Combien, combien je comprends leur colère ! Non, la raison n'est pas tout, non, on ne doit pas faire reposer tous nos actes sur elle ! Savez-vous que la technologie de l'IRM a montré que lors d'un test visuel de surgissement aléatoire d'images positives ou négatives, le cerveau sait si l'image sera négative ou positive avant qu'elle soit apparue devant les yeux ? Pas très brièvement après, pas en même temps : avant... Cet exemple montre simplement une chose : le cerveau a des capacités dont nous n'avons pas idée. Nous pouvons en avoir des intuitions, mais pas toujours poser des idées claires et nettes, une raison bien lisse dessus. Non, nous ne pouvons pas tout savoir, et nous ne saurons jamais tout !

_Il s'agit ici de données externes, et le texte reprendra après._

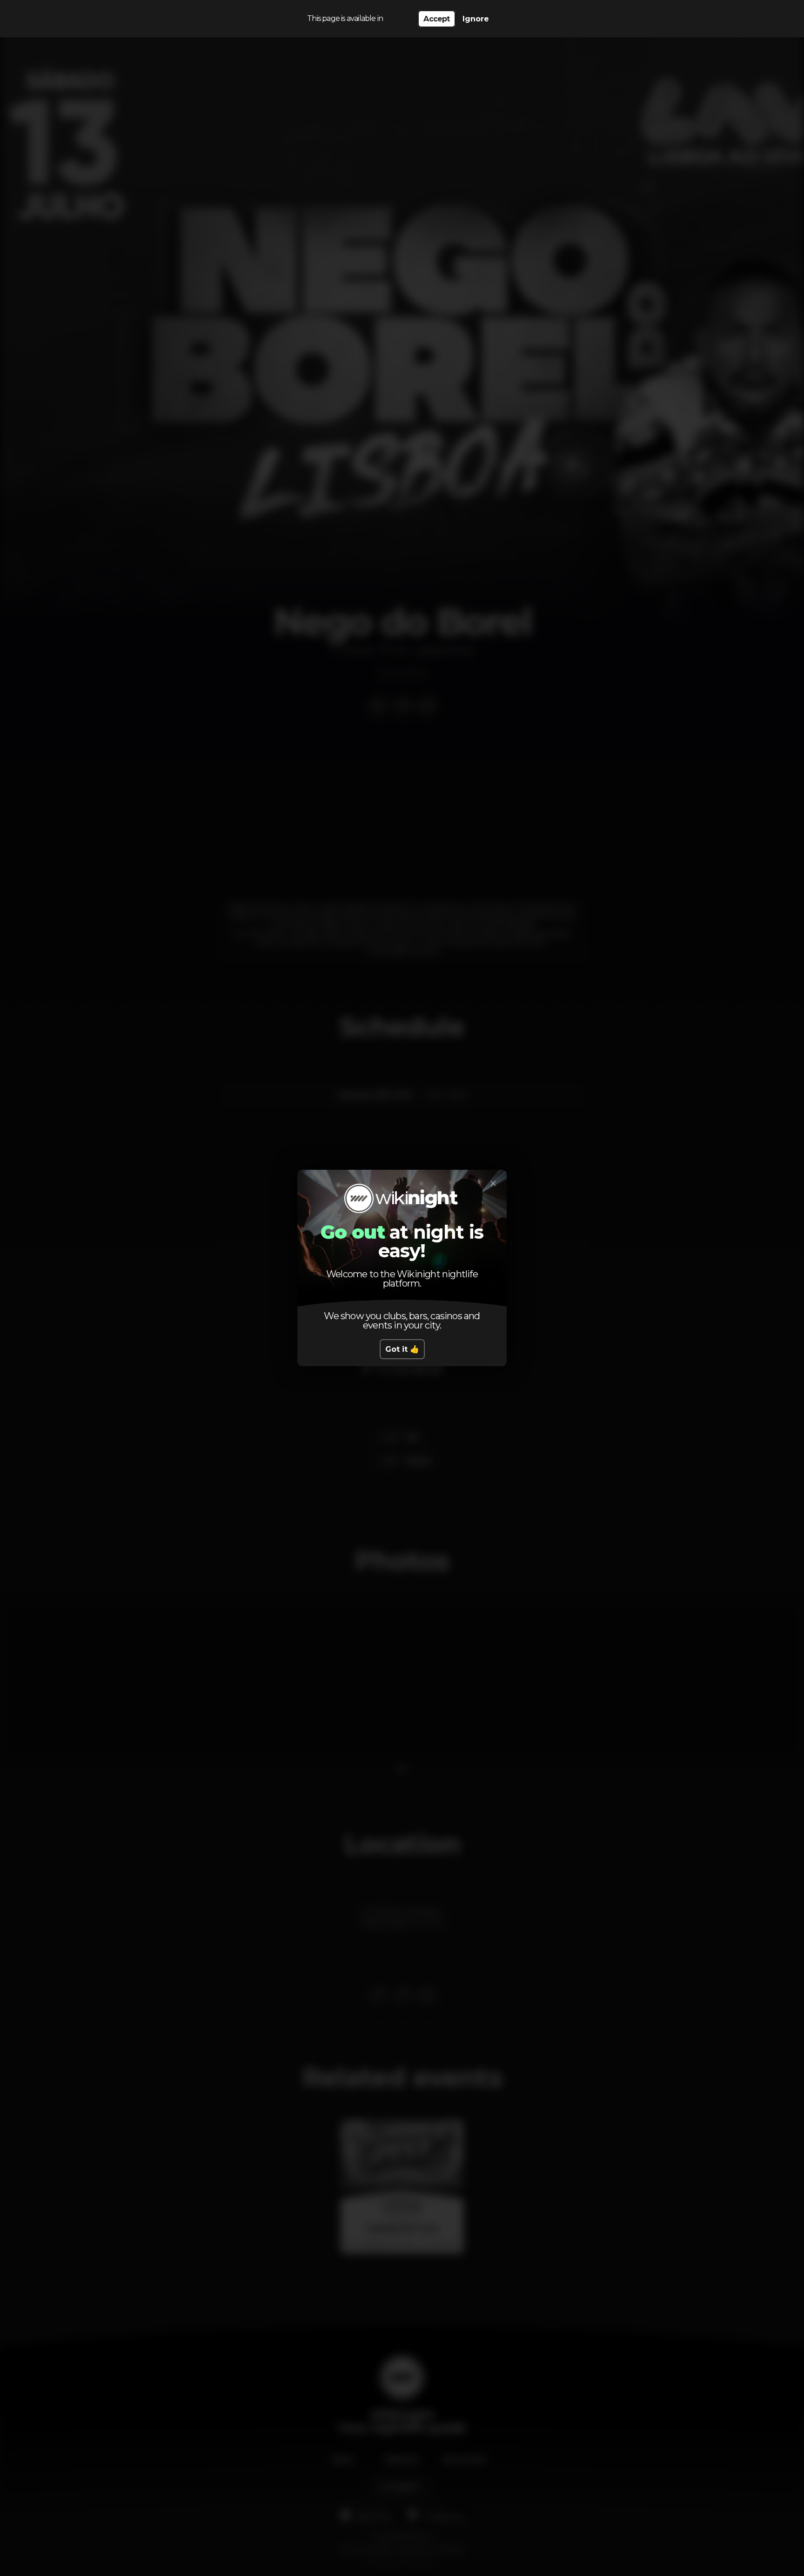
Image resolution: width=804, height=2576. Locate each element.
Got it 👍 (402, 1349)
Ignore (475, 18)
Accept (436, 18)
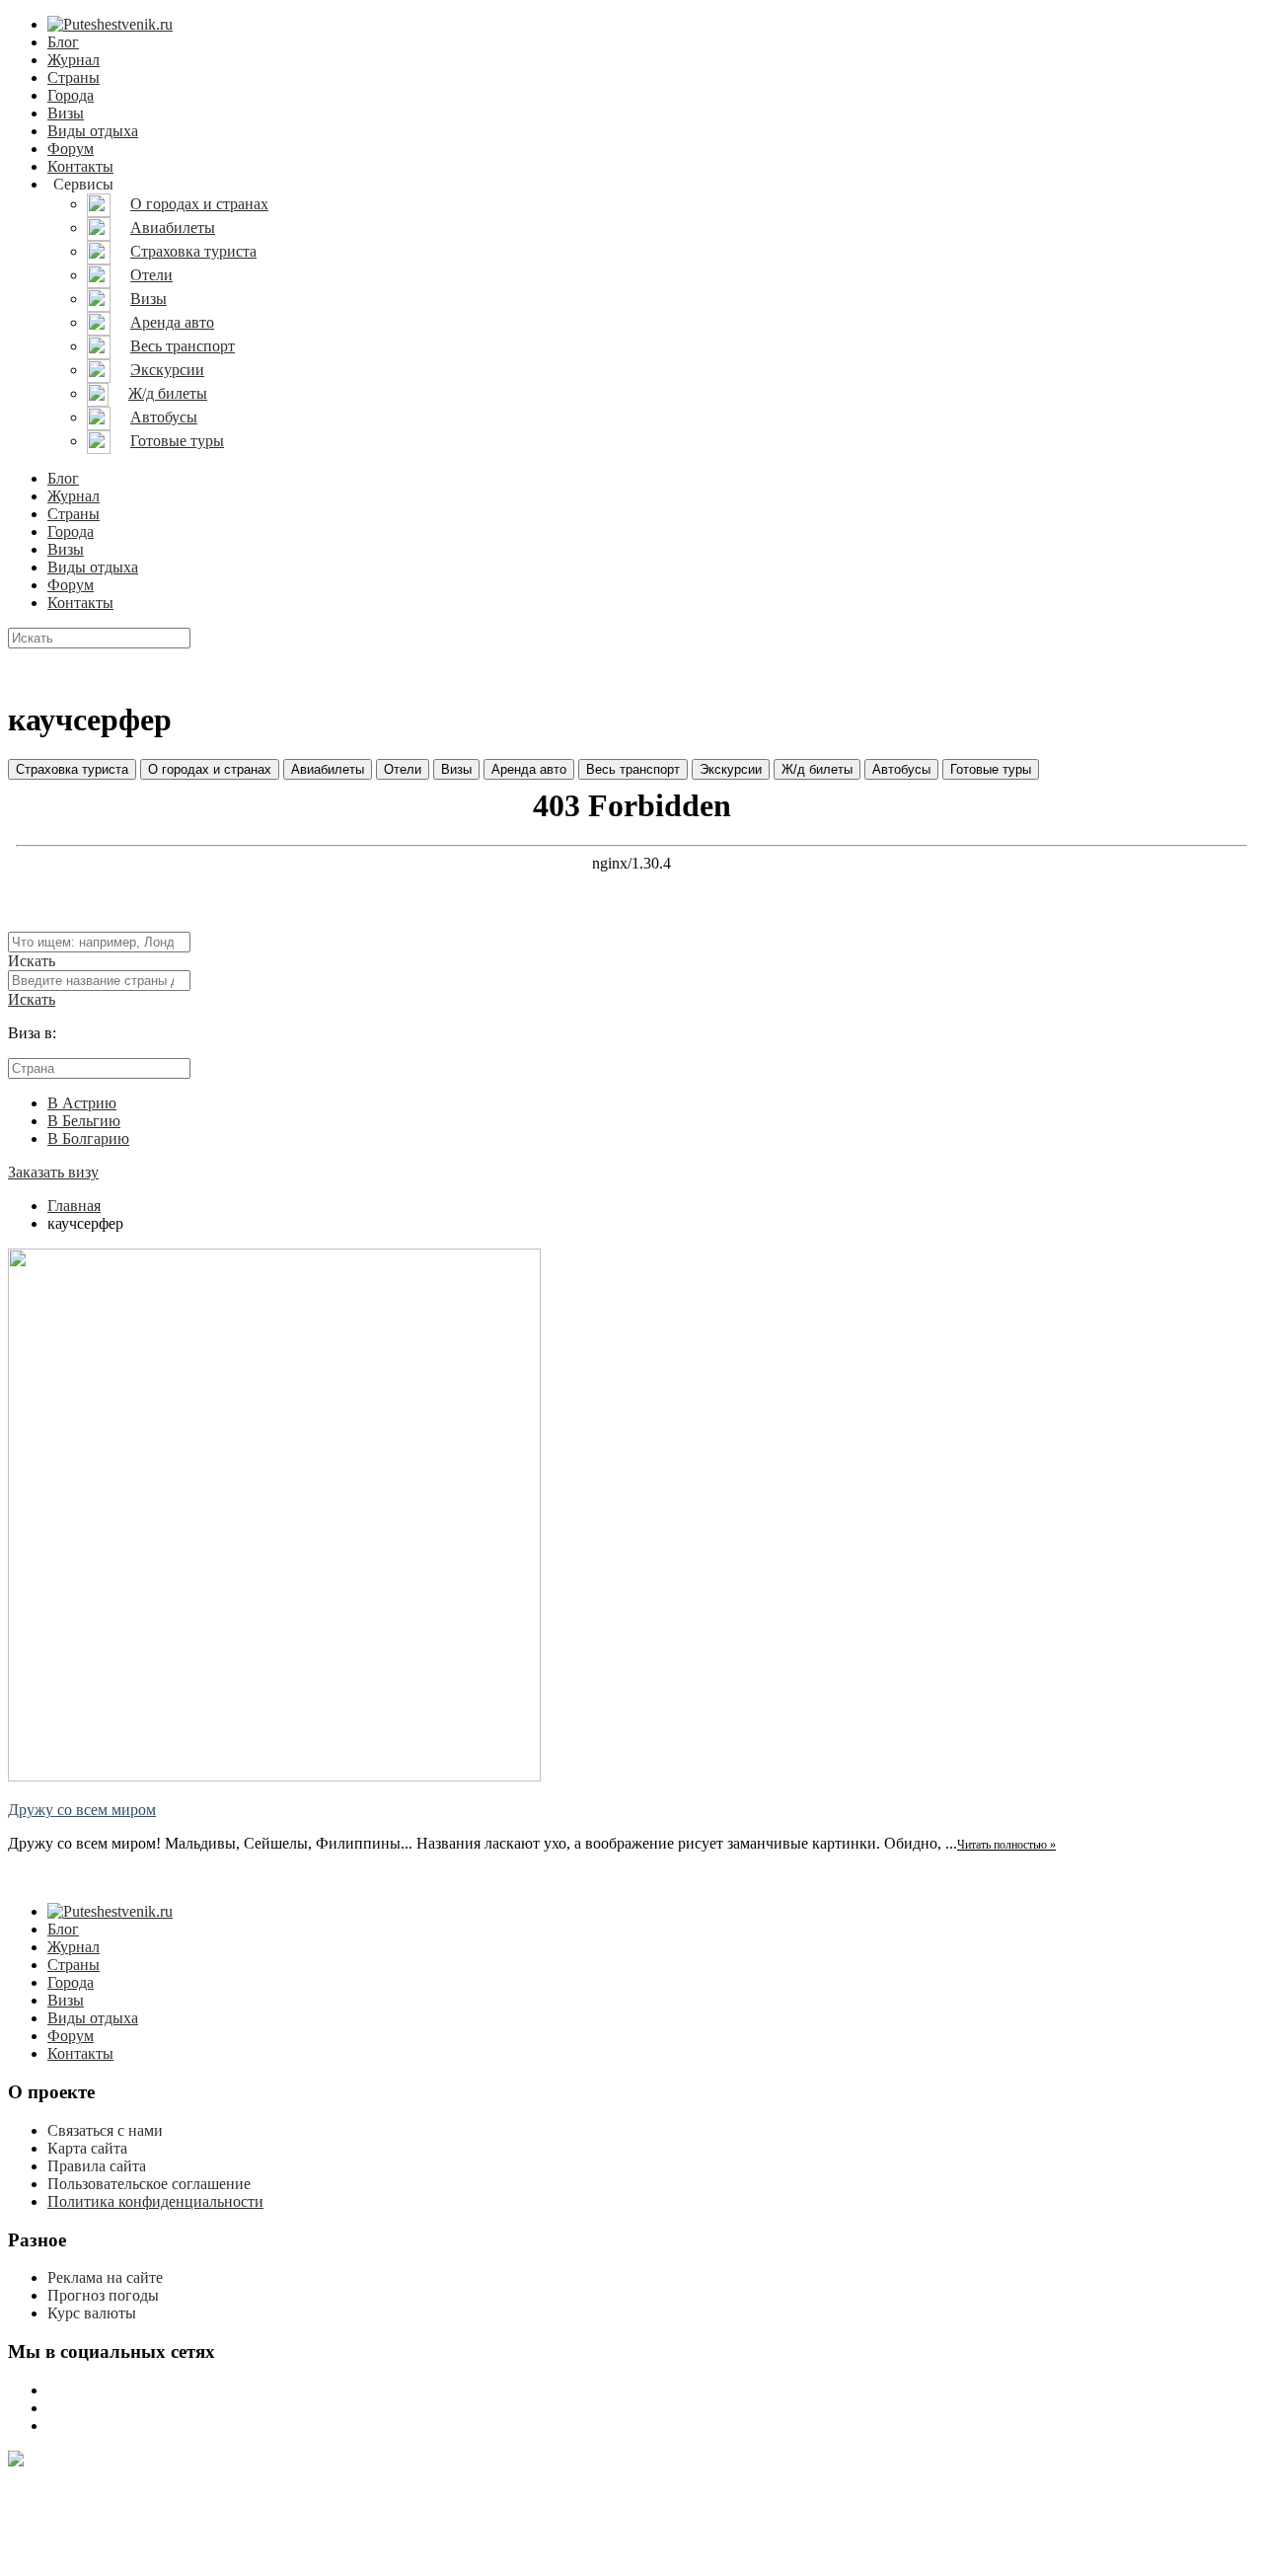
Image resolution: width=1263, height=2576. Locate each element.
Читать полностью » (1006, 1845)
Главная (74, 1205)
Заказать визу (53, 1172)
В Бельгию (83, 1120)
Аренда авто (528, 769)
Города (70, 95)
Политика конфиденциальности (155, 2201)
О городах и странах (209, 769)
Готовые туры (990, 769)
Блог (63, 42)
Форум (70, 148)
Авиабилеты (327, 769)
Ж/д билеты (817, 769)
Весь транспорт (633, 769)
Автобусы (901, 769)
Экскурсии (731, 769)
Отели (402, 769)
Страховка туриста (72, 769)
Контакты (80, 166)
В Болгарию (88, 1138)
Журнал (73, 59)
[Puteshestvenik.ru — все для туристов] (110, 24)
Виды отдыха (92, 130)
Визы (65, 113)
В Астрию (81, 1103)
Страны (73, 77)
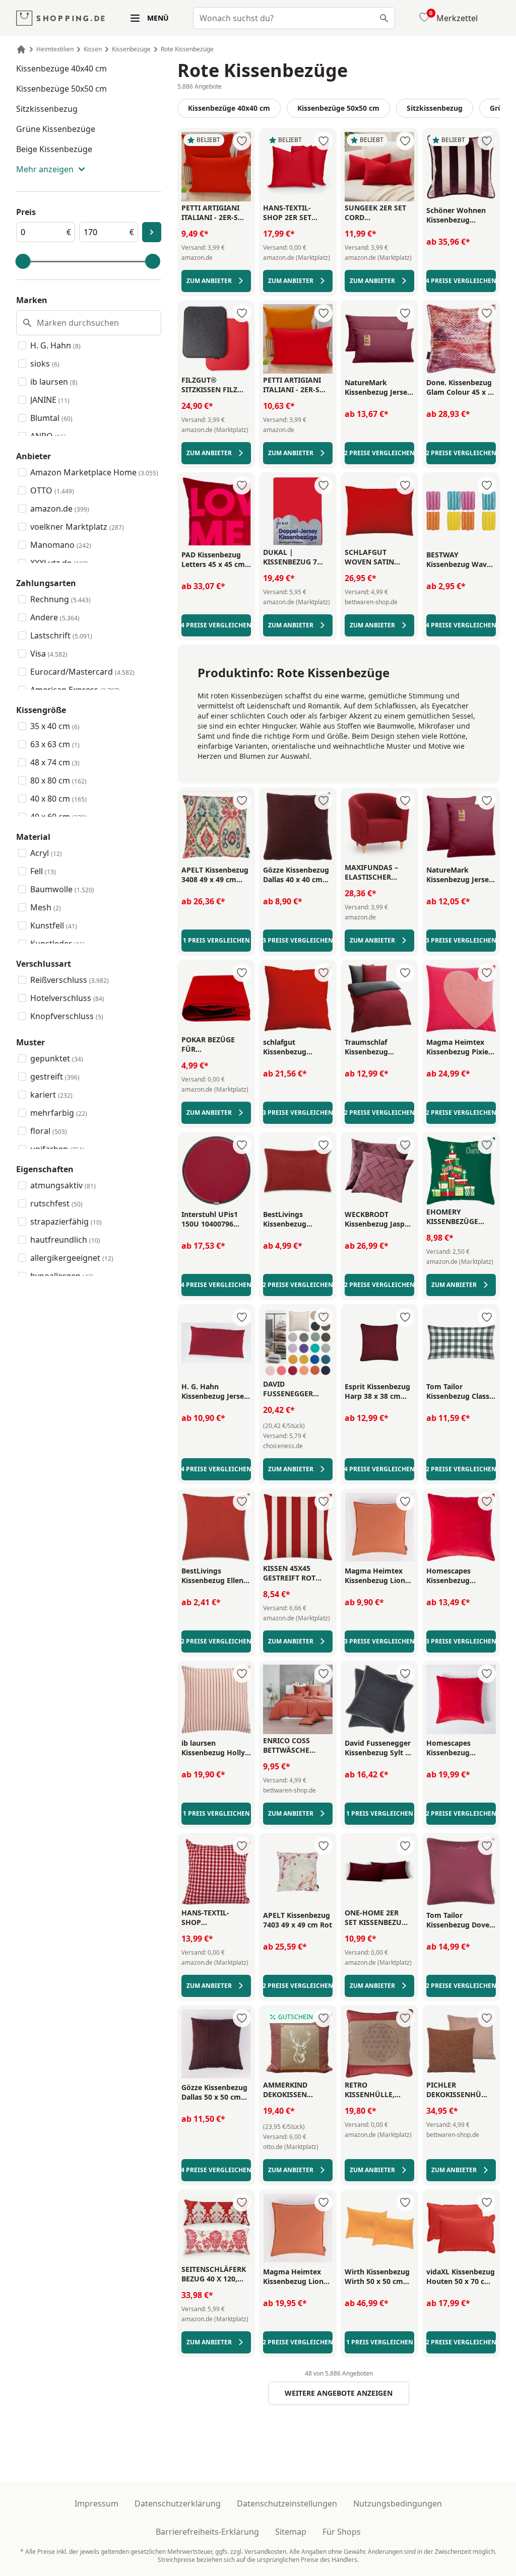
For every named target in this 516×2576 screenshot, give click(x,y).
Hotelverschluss (67, 998)
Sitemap (290, 2531)
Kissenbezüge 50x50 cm (61, 88)
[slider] (23, 261)
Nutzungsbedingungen (397, 2503)
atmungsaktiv (63, 1185)
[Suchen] (384, 18)
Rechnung (60, 599)
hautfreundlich (65, 1239)
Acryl (46, 852)
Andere (55, 617)
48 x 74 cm (55, 762)
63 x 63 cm (55, 744)
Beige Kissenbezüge (54, 149)
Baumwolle (62, 889)
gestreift (55, 1076)
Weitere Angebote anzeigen (339, 2393)
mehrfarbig (58, 1112)
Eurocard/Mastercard (82, 671)
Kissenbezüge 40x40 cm (61, 68)
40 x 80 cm (58, 798)
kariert (51, 1094)
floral (48, 1130)
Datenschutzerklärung (178, 2503)
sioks (44, 363)
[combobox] (294, 18)
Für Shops (341, 2531)
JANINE (50, 399)
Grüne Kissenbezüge (55, 128)
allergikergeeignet (71, 1257)
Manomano (60, 544)
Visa (49, 653)
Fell (43, 871)
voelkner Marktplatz (77, 526)
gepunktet (56, 1058)
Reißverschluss (69, 979)
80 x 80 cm (58, 780)
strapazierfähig (66, 1221)
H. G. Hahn (55, 345)
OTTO (52, 490)
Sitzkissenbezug (47, 108)
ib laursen (54, 381)
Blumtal (51, 417)
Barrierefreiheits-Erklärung (207, 2531)
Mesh (45, 907)
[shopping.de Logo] (60, 18)
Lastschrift (61, 635)
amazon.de (59, 508)
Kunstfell (53, 925)
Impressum (96, 2503)
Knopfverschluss (66, 1016)
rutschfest (56, 1203)
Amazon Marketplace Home (94, 472)
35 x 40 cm (55, 726)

Regardez l'histoire des neutrinos... le savoir et, partant, la raison sur lequel elle repose, est en constante transformation, on ne peut, raisonnablement — Eh oui ! —, fixer une raison raide sur un socle meuble ! Sois elle suit, sois elle s'effondre ! La raison, la vraie, celle qui voit le savoir pour ce qu'il est, sait profondément à quel point il est tout petit par rapport au réel...

Il y a bien longtemps que je crois qu'il faut être fou pour ne se reposer que sur sa raison, ou froussard... Si l'on va au bout de la raison, on sait profondément qu'on ne sait rien, malgré que tout nous parle autour de nous, nous ne comprenons qu'une part infime de ce qui est dit ! Regardez les hommes, toute cette souffrance : qui l'entend, qui y répond ? Qui répond à la peur réelle ?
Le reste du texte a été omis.